**INSTRUCCIONES DE TRABAJO**
#1 Responde estas preguntas con lo que dice el texto sobre el islam y Europa:
(a) ¿Dónde había nacido el asesino de Samuel Paty?
(b) ¿Qué enfrentó por primera vez la Ilustración?
(c) ¿A cuántos trabajadores se asesinó en la redacción de un periódico?
#2 Copia tal cual un fragmento del texto sobre el islam y Europa. Empieza en las palabras "Porque el cáncer" y termina después de "de cada atentado.".
#3 Resume en forma de lista el párrafo del texto sobre el islam y Europa que empieza con "Porque debemos ser honestos", sin perder sus datos principales.

**TEXTO PROPORCIONADO**

****************

Porque el cáncer lo tenemos dentro. Forma parte de nuestro propio cuerpo. Y Europa tiene las defensas bajas. El buenismo político y un sentido de la tolerancia llevado hasta el extremo de la parálisis y la ignorancia está provocando que no combatamos con todas las armas que nos proporcionan nuestras democracias el mal del radicalismo. El asesino de Samuel Paty había nacido en Moscú y tenía raíces chechenas, lo que nos demuestra que es un problema que ya es puramente europeo. El Islam es una religión que se ha extendido en nuestro continente y que forma parte de nuestro día a día. Ya no nos consuela el lamento de que el islam es una religión importada, ajena a nuestros mecanismos democráticos. Los terroristas que ponen en jaque nuestro sistema de valores son tan europeos como las víctimas de cada atentado.

Porque debemos ser honestos con nuestros propios principios. La historia de Europa es la conquista de los derechos y libertades del hombre. Es la emancipación del ser humano contra cualquier tipo de tiranía. La democracia no se creó de la nada. Fue un parto duro y lento, que llenó de sangre las plazas europeas. Voltaire y Montesquieu no nacieron de la nada. La Ilustración enfrentó por primera vez a la razón contra la creencia en una religión que monopolizaba la vida y la sociedad. Que la había reducido a pura obediencia y miedo. ¿Dónde quedan todos los siglos de lucha contra la intolerancia? Hoy en día, la religión europea, la cristiana, no es más que un apoyo moral y privado, que poco tiene que ver con nuestros mecanismos democráticos. ¿Pero qué pasa con el Islam?

El Islam, entendido de forma extremista, es una forma de totalitarismo. Y no me refiero solamente al hecho de entrar en la redacción de un periódico y asesinar vilmente a doce trabajadores. Ya es hora de que nos quitemos la venda de los ojos y entendamos que una ideología que obliga a las mujeres a ponerse un velo por ser considerada un objeto sexual del varón atenta contra todo lo que representa Occidente. Y eso está sucediendo. Lo tenemos en nuestras ciudades. Convivimos y participamos de ese asalto a la libertad individual al normalizar que una niña de trece años acuda a la escuela con un velo. Si nos ocupamos con tanta ferocidad de los gestos culturales que catalogamos de machistas, como que las mujeres estudien carreras de letras y no ingenierías o incluso un hecho tan banal como ceder el paso al entrar en un restaurante, ¿por qué cerramos los ojos ante la mutilación de libertad y la afrenta contra lo que significa el individuo que supone llevar el velo?

****************

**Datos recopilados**
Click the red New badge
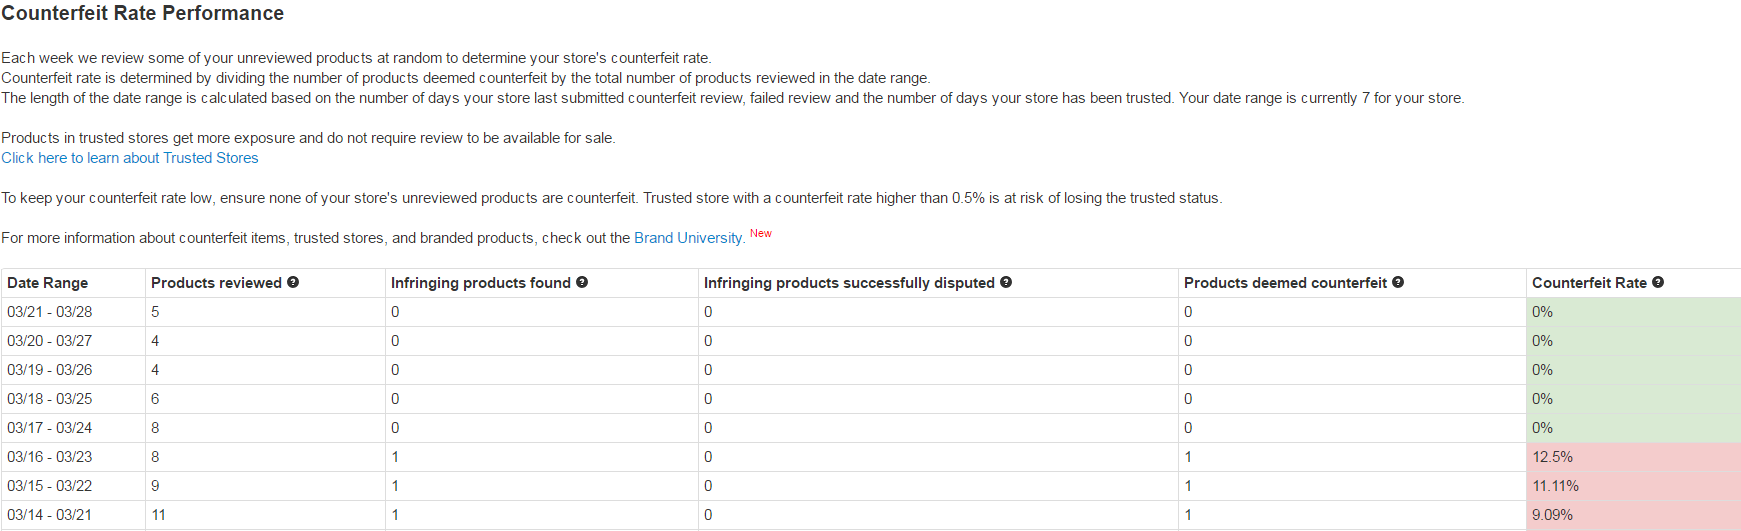Screen dimensions: 1741x531 tap(761, 234)
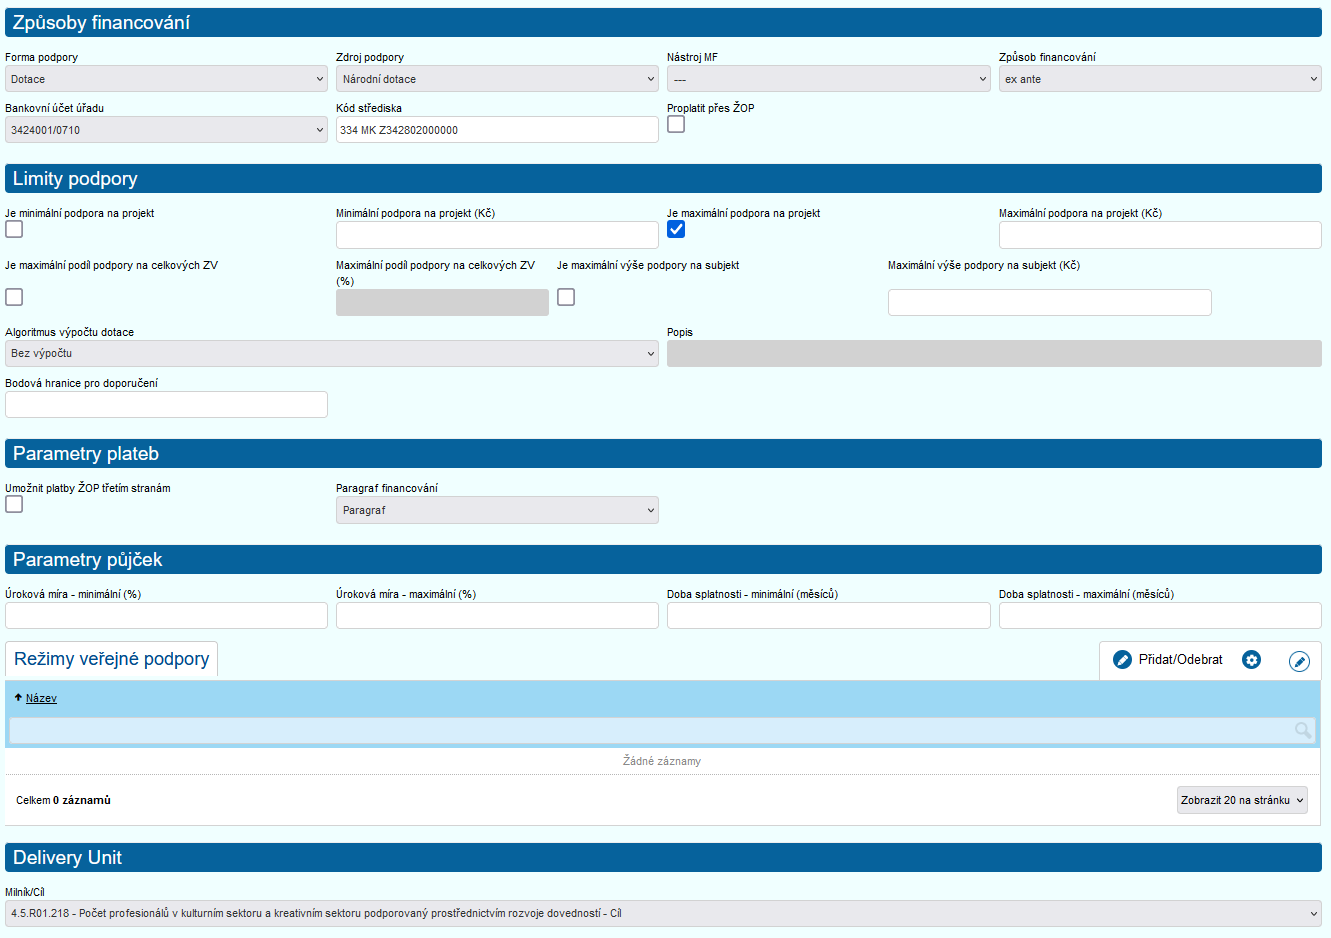
Task: Click the outlined pencil edit icon
Action: (1299, 661)
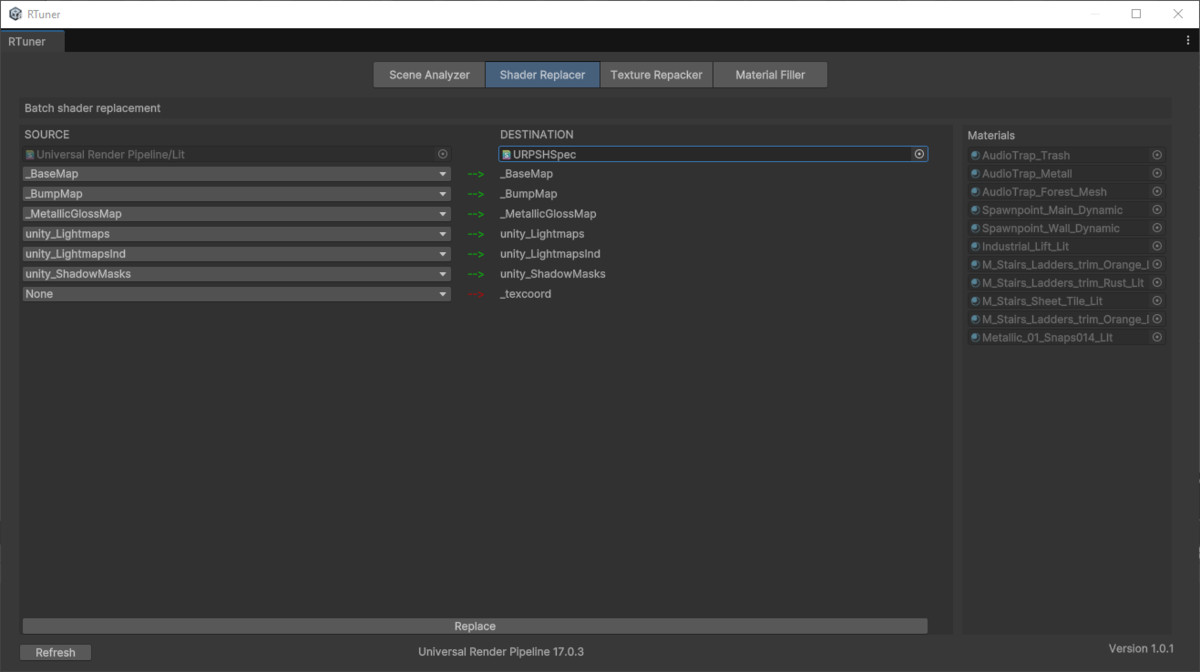Image resolution: width=1200 pixels, height=672 pixels.
Task: Open the object picker for the URPSHSpec destination shader
Action: 919,154
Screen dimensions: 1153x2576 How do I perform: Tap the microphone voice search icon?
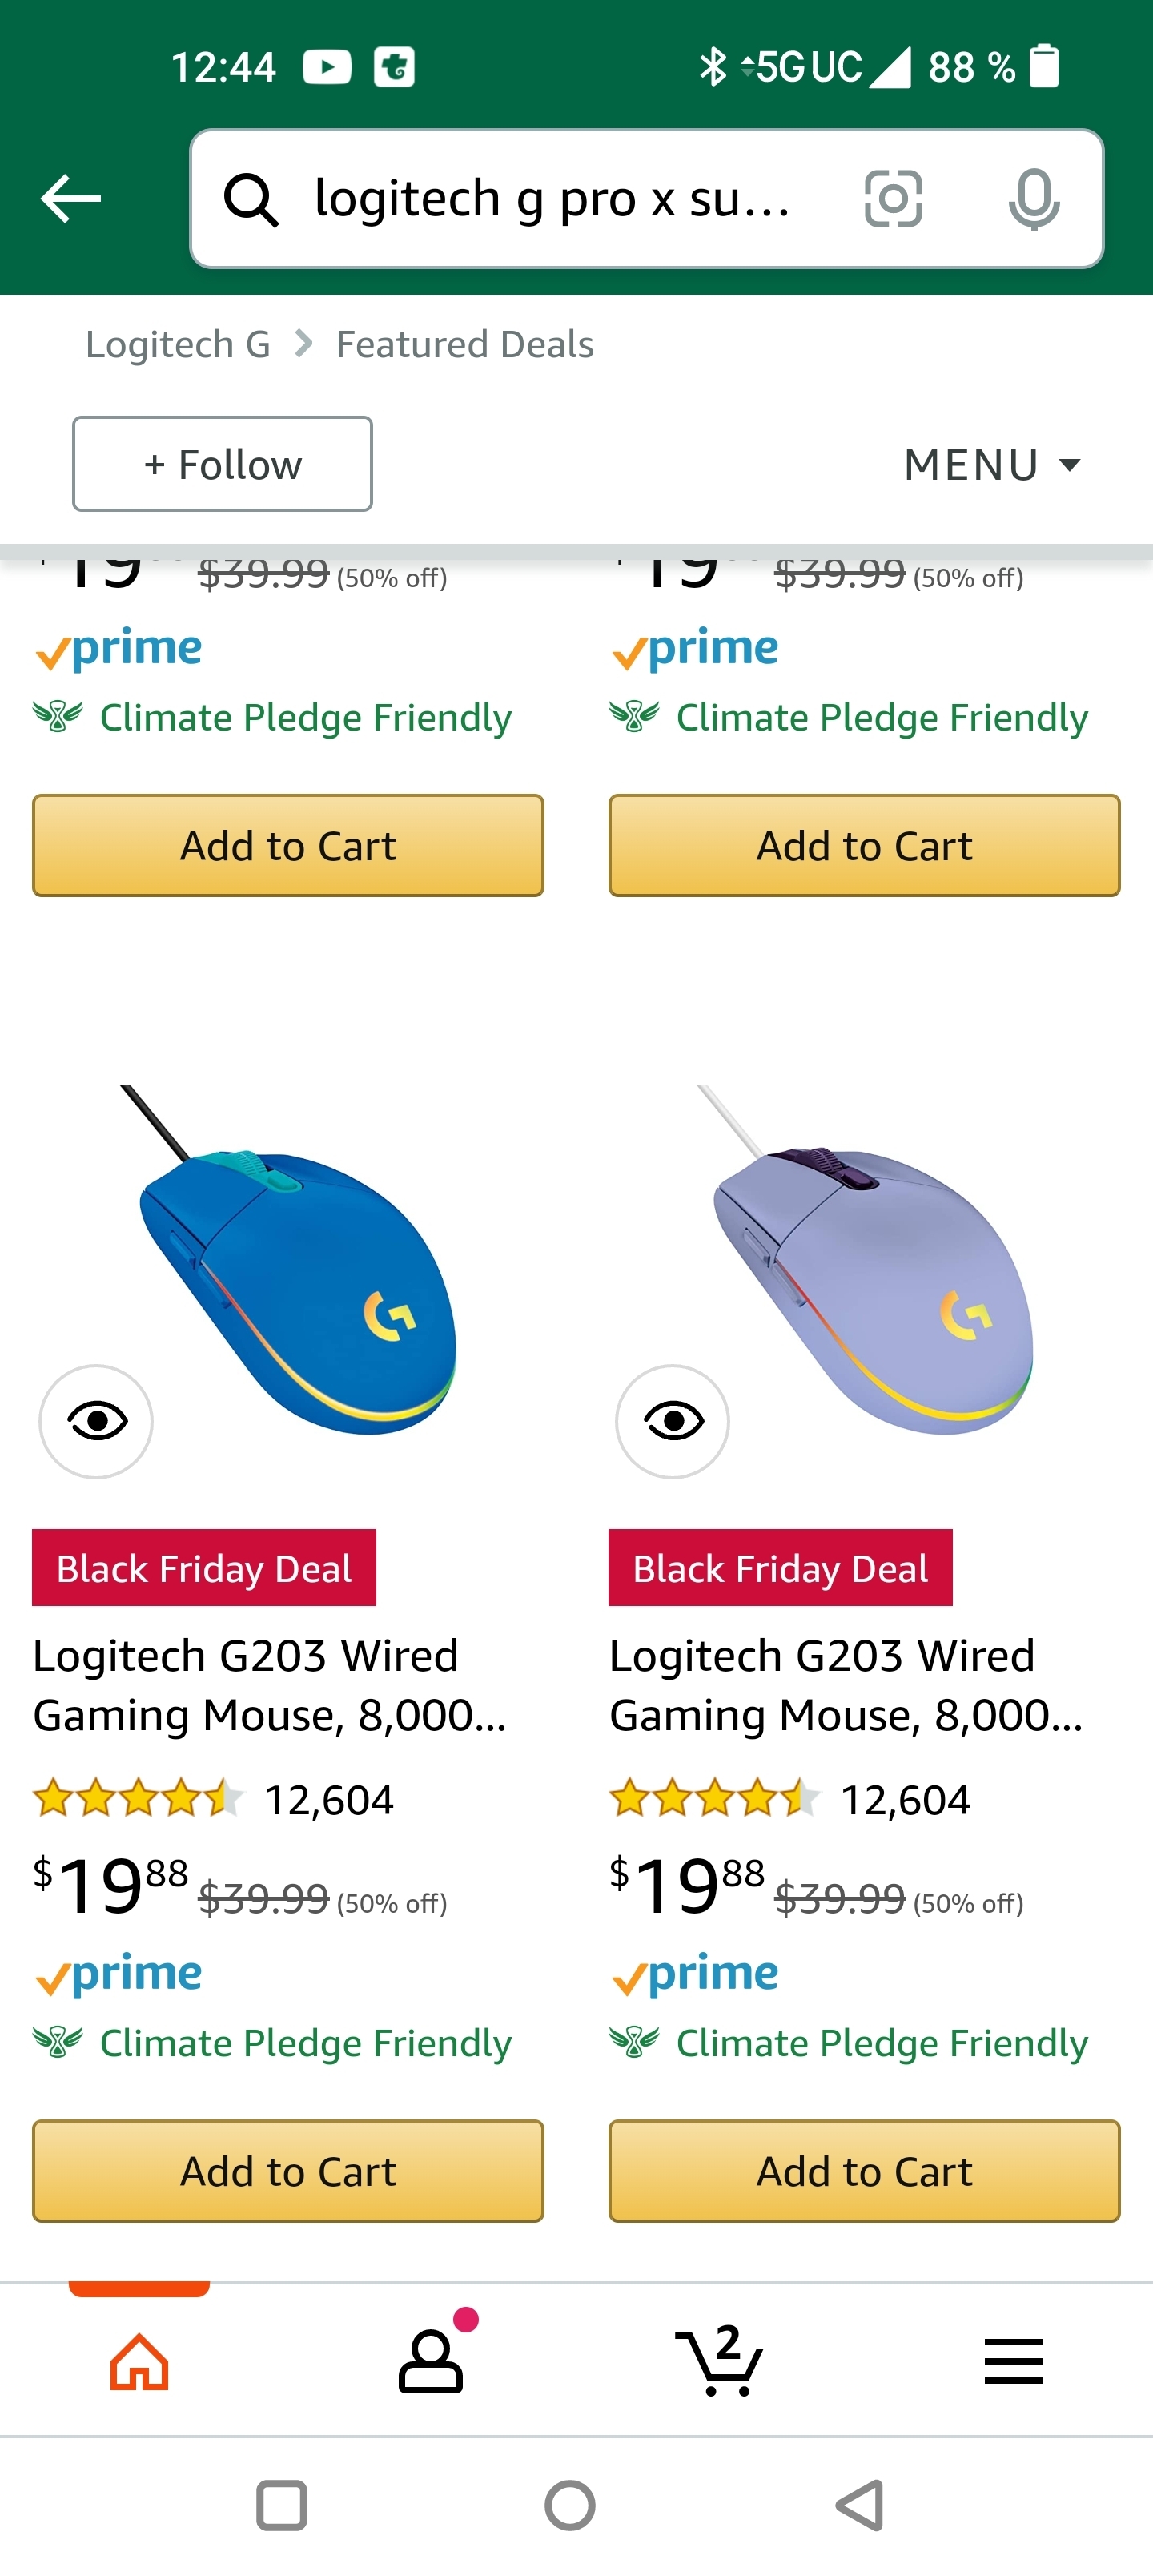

****************

**RESPUESTAS NUMERADAS**
#1
(a) En Moscú.
(b) La razón contra la creencia en una religión que monopolizaba la vida y la sociedad.
(c) A doce.

#2
Porque el cáncer lo tenemos dentro. Forma parte de nuestro propio cuerpo. Y Europa tiene las defensas bajas. El buenismo político y un sentido de la tolerancia llevado hasta el extremo de la parálisis y la ignorancia está provocando que no combatamos con todas las armas que nos proporcionan nuestras democracias el mal del radicalismo. El asesino de Samuel Paty había nacido en Moscú y tenía raíces chechenas, lo que nos demuestra que es un problema que ya es puramente europeo. El Islam es una religión que se ha extendido en nuestro continente y que forma parte de nuestro día a día. Ya no nos consuela el lamento de que el islam es una religión importada, ajena a nuestros mecanismos democráticos. Los terroristas que ponen en jaque nuestro sistema de valores son tan europeos como las víctimas de cada atentado.

#3
- La historia de Europa es la conquista de los derechos y libertades del hombre y la emancipación frente a cualquier tiranía.
- La democracia nació de un parto duro y lento que llenó de sangre las plazas europeas.
- Voltaire y Montesquieu no surgieron de la nada.
- La Ilustración enfrentó por primera vez la razón a una religión que monopolizaba la vida y la sociedad y que la había reducido a obediencia y miedo.
- Hoy el cristianismo, la religión europea, es solo un apoyo moral y privado, con poca relación con los mecanismos democráticos.
- El párrafo cierra preguntando qué pasa con el islam.